*Kısa görev A:* Girdilerde "1456x819 pixels. How" ifadesini içeren satırdan girdilerin sonuna kadar, her iki uç dahil, olan satırları "sparkline" yerine "trend line" koyarak güncelle; geri kalan her şey aynı kalsın.

KAYBOLAN %50'LİK ŞANS!
Madem üstünden koca bir yıl geçmiş, anlatmanın tam sırası sanırım!
İşsizliğimin birinci yılında yaz aylarının başındayken bir kaç görüşmeye gidiyordum. Mailler, telefonlar, görüşmeler.. Olmuyor, olmuyor! Cv'min artık Türkiye'nin %70'inin elinde olduğunu hatırlatmak isterim hepinize.😅 Peki bu nasıl oluyor? Elden ele veriliyor cv'ler. Sen arkadaşına, arkadaşın başka arkadaşına. İşte şansına bir yerlerden sana uygun bir iş çıkarsa diye. Peki cv'nizin işe yaraması için en güzel yöntemlerden biri nedir? TANIDIK! Evet! Hayır, hayır torpil değil.. Tanıdık..😎 (torpil konusunu da yazacağım, sabredin!)
Ben de işsizlikten bıkmış ve aileme karşı isyankar bir halde bir sene geçirmiştim o zamanlar. Aileme isyan etme sebebim, keşke işime yarayabilecek yerlerde tanıdıkları olsaydı, diyeydi. Öncesinde bir kaç tanesini reddetmiş olsam da geç anladım tanıdığın değerini, diyeceğim ama yazının sonunda ona isyan edebilirim.
Bir akrabamızın iyi bir şirkette çalıştığını yeni öğrenmiştim. (Şirketin "iyi" olması o sıralar önemini yitirmişti benim için tabi ama "iyi" olunca da insanın gözleri parlıyor valla.) Firmanın hangi sektörde olduğunu belirtmeyeceğim, tek kelimeyle anlarsınız. Ama iyi, gerçekten. Cv yolladım, bana uygun açık pozisyonlar olduğunda da firma tarafından gönderilen testleri çözdüm. (Görüyorsunuz tanıdık olsa da o testler çözülecek!) Sonra görüşmeye çağrıldım. Sanırım görüştüğüm ilk ve tek erkek ik ile görüşme yaptım şirkette. Kötü geçirdiğim pek çok görüşmenin aksine oldukça iyi geçen görüşmeden mutlu ayrıldım ve ik müdürüyle o günden itibaren hep iletişimde kaldık. Bana sabretmemi, biraz daha zaman gerektiği için beklememi söylediler.

*Kısa görev B:* İşsizlik üzerine yazıdaki "Madem üstünden koca" ile "da yazacağım, sabredin!)" arasındaki bölümü, ikisi de dahil olmak üzere aynen yaz.

*Veri satırları:*
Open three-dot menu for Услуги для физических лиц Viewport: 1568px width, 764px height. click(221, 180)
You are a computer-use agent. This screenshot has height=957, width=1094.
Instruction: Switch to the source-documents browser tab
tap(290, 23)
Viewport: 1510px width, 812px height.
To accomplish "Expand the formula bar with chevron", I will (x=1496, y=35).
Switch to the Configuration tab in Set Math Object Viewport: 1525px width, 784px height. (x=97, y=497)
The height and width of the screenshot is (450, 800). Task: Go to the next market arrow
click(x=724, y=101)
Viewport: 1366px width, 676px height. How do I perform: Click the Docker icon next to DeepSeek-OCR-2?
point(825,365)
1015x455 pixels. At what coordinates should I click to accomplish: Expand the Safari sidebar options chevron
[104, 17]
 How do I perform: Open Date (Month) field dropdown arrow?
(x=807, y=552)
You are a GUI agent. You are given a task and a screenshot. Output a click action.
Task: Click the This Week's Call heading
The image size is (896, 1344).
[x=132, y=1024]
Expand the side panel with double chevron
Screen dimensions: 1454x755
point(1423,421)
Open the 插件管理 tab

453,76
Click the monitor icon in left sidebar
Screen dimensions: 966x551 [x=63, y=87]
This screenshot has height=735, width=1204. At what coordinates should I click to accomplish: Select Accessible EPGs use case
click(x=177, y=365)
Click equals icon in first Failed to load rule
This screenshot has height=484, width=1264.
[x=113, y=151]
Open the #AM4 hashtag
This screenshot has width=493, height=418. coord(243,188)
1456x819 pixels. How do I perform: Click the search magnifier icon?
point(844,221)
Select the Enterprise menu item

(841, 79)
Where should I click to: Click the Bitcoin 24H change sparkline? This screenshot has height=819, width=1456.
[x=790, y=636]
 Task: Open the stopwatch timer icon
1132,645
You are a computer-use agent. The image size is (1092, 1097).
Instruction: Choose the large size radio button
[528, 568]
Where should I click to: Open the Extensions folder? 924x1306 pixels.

*Görev çıktısı A:*
1456x819 pixels. How do I perform: Click the search magnifier icon?
point(844,221)
Select the Enterprise menu item

(841, 79)
Where should I click to: Click the Bitcoin 24H change trend line? This screenshot has height=819, width=1456.
[x=790, y=636]
 Task: Open the stopwatch timer icon
1132,645
You are a computer-use agent. The image size is (1092, 1097).
Instruction: Choose the large size radio button
[528, 568]
Where should I click to: Open the Extensions folder? 924x1306 pixels.

*Görev çıktısı B:*
Madem üstünden koca bir yıl geçmiş, anlatmanın tam sırası sanırım!
İşsizliğimin birinci yılında yaz aylarının başındayken bir kaç görüşmeye gidiyordum. Mailler, telefonlar, görüşmeler.. Olmuyor, olmuyor! Cv'min artık Türkiye'nin %70'inin elinde olduğunu hatırlatmak isterim hepinize.😅 Peki bu nasıl oluyor? Elden ele veriliyor cv'ler. Sen arkadaşına, arkadaşın başka arkadaşına. İşte şansına bir yerlerden sana uygun bir iş çıkarsa diye. Peki cv'nizin işe yaraması için en güzel yöntemlerden biri nedir? TANIDIK! Evet! Hayır, hayır torpil değil.. Tanıdık..😎 (torpil konusunu da yazacağım, sabredin!)